Typical tasks for the undergraduate intern are not that different from those of the first-year analyst, and the job of the MBA summer intern is similar to that of the first-year associate. The main difference is that because the intern is a temporary hire, his or her work needs to be completed within a defined period of time that may not coincide with the actual project completion. So, by and large, interns will be assigned clearly segmentable project work, like the secondary research of 15 competitors, a small market sizing spreadsheet model, or a specific set of Powerpoint slides. MBA interns might take on additional responsibility, such as more extensive financial modeling. (Please refer to the "On the Job" section of this guide for a description of typical tasks.)

Many internship programs involve at least one performance review, at the end of the summer. Some programs have a mid-summer review as well. This can be helpful because it gives the intern a chance to improve his or her work before offers are made. If you don't have a formal review planned as part of your internship, be proactive in asking for one.

Finally, since as an intern you are still technically a recruit, you will likely be wined and dined. Perks include free fine dining, baseball games, attaches, and concerts. In recent years, firms have scaled back these perks considerably for cost reasons, but interns will probably get a nice meal or two during the summer regardless.

Landing a summer internship in consulting

The recruiting process for summer internships is identical to that for full-time offers. The only difference is timing. The summer internship recruiting cycle typically starts in January, whereas often consulting firms hire for full-time in the fall for the following fall. Be sure to check with your school's career office for timing and procedures.

Be warned that today, due to the economic slowdown, there are fewer available internships for undergraduates and MBAs than in recent years. A compounding affect is the seasonality of the consulting industry. The summer months typically result in the lowest spending on consultants of any part of the year. Combine this effect with the overall economic slowdown, and we have a reduced incentive for firms to take on a full load of summer internships. At the same time, firms are significantly scaling back their on-campus recruiting efforts. Keep in mind that internships are more competitive than permanent jobs. Some firms are hiring the vast majority of full-time hires from their internship classes.

Treat the consulting internship job search like an off-campus job search. Do the research on firms and contact your targets to see if they are hiring interns. Also, if you have flexibility in your campus schedule, see if you can work during the spring or fall instead, when there will be fewer students competing for scarce internship spots. If the firm is local, see if you can work part-time during a semester.Tips on being an effective summer intern

Full-time offers for summer interns were once a given. These days, very few summer interns in 2002 were actually granted full-time offers (as little as one out of thirty for a recent MBA intern program at a large consulting firm). So, given that it will be tough to get an offer, we recommend you focus on making the most out of your summer internship in all other ways.

" Ask to be put on an engagement with travel. You really want to make sure you will like consulting, so push yourself. If you try to get on a project with no travel, you will not have a realistic picture of consulting (since that would be the exception, not the norm).

" Collect business cards. You will be meeting lots of consultants, and it will difficult to remember them all. Try to grab their business card at some point and make a few notes on the back. In the future, you can touch base with them and have a few tidbits to remind them who you are.

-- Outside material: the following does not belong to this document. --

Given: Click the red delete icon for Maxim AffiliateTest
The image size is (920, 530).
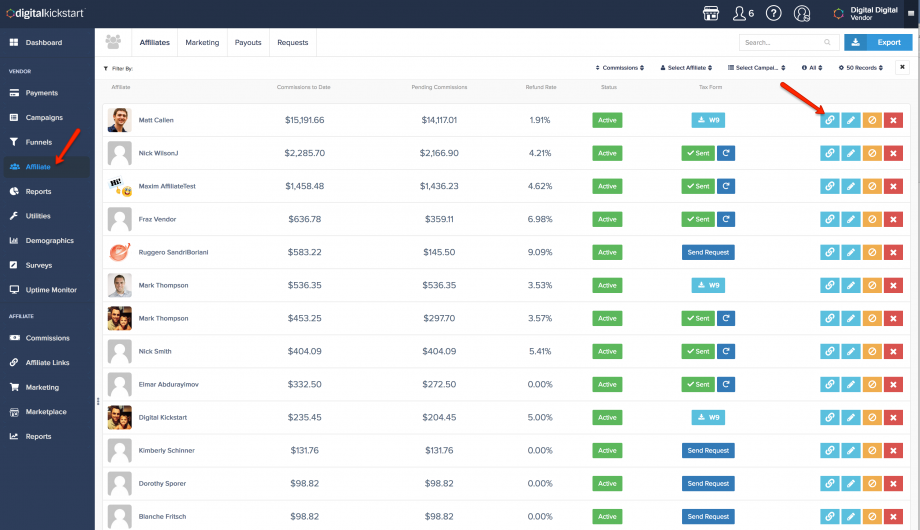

" Attend as many social events as possible. Treat the summer as one long networking event. You want to meet as many consultants of all levels at firm, and you will want to stay in touch with the other interns you meet.

" Set up Friday one-on-one meetings. Again, you are building your network. Try to meet up with a wide range of consultants, including partners. Friday is a great day for this, because consultants tend to be in their home office on Fridays. Grab coffee with some of the newer consultants to get the inside scoop on the firm.